Opening night, I powered through, watched the movie and was…pleasantly surprised?
Was there too much gore and violence? Absolutely. However, the movie was a lot better than I expected, with an eerie performance by Mark Hamill as the voice of Chucky. Aubrey Plaza, as Karen, played her role well, which added the only real-relatable character of any depth beyond Chucky.
How does this movie rate in the horror genre? No idea. What I do know is that I enjoyed it more than I expected—which was, an admittedly low bar—and found myself entertained for the duration.
[ Spoilers ahead : scroll down if you’re ok with that ]
Bad Training Data
Unlike the original entries in the series, this edition brings Chucky into the 21st century. Chucky is no longer a demonically possessed doll, but a blank slate in the form of a nascent AI in a robotic toy doll.
As with any AI or machine learning model, the AI starts off neutral. It requires training data in order to generate results. In Chucky’s case, he is a unique example of the “Buddi” product.
In a classic insider supply chain attack, a QA employee is fired by an overly abusive boss, but before he’s removed from the property, the employee is ordered to finish one last Buddi doll: Chucky.
This employee modifies Chucky’s code to remove any boundary checking for his core behaviours.
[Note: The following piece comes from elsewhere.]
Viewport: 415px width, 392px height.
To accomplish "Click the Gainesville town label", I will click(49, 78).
This creates a truly unbounded, clean slate for the AI that is set out into the world.
Skipping ahead, Chucky is trained on a biased data set. This bias is the naive world view of a group of kids and their run-down neighbourhood. Chucky is exposed to crude humour, horror movies and heated emotional commentary…all without the context to process it.
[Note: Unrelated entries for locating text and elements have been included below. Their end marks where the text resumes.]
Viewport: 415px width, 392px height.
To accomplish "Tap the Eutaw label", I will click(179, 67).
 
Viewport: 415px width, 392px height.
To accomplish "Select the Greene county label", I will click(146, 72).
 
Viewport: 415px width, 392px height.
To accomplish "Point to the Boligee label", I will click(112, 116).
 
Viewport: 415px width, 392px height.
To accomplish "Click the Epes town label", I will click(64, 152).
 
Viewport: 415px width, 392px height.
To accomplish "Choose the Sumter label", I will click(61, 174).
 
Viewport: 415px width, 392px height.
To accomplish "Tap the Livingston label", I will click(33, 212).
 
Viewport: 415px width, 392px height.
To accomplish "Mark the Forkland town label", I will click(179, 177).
This tunes the AI to generate the psychotic behaviour that fuels the rest of the movie.
One of the features of this 21st century Buddi doll is the ability to control your smart home. Think of the doll like a walking Alexa or Google Home. Of course, there’s zero authentication or information security controls in place.
Once he’s synced with the latest update from the cloud, Chucky can simply wave his tiny finger and control the devices around him.
This leads to a number of issues around privacy (in this case, used to increase the suspense and move the plot forward) that mirror cases we’ve seen in the real world.
3rd party access to smart speakers to terrorize unsuspecting victims, remote viewing of private video streams, and manipulation of key devices, like thermostats, have all happened already in the real world, but not by rogue AIs.
In the movie’s climax, Chucky really lets loose. He comes into his digital powers and starts to wreak havoc. Our heroes and supporting cast struggle to respond to this maniacal behaviour. The interesting point is that Chucky has developed enough as a character by this point to understand that it’s not maniacal behaviour from his perspective. To him, it’s perfectly reasonable. This underscores the fact that AI is only as good as it’s training data and won’t highlight bad results from a bad model.
While striving to reach his goal, Chucky—a trusted endpoint in the corporation’s services network—reaches out to all of the compatible devices within his local area.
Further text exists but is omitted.